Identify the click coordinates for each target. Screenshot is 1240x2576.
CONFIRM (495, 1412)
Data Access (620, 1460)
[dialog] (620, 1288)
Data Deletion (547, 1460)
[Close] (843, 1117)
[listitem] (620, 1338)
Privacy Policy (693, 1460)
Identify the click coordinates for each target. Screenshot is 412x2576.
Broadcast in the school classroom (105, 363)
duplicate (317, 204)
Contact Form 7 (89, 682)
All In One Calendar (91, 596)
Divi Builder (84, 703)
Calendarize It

_INSTRUCTIONS TO FOLLOW_. The entries are to be transcribed exactly, each line in full.

_REPLY_.
Identify the click coordinates for each target. Screenshot is 1240x2576.
CONFIRM (495, 1412)
Data Access (620, 1460)
[dialog] (620, 1288)
Data Deletion (547, 1460)
[Close] (843, 1117)
[listitem] (620, 1338)
Privacy Policy (693, 1460)
Identify the click coordinates for each target. Screenshot is 412x2576.
Broadcast in the school classroom (105, 363)
duplicate (317, 204)
Contact Form 7 (89, 682)
All In One Calendar (91, 596)
Divi Builder (84, 703)
Calendarize It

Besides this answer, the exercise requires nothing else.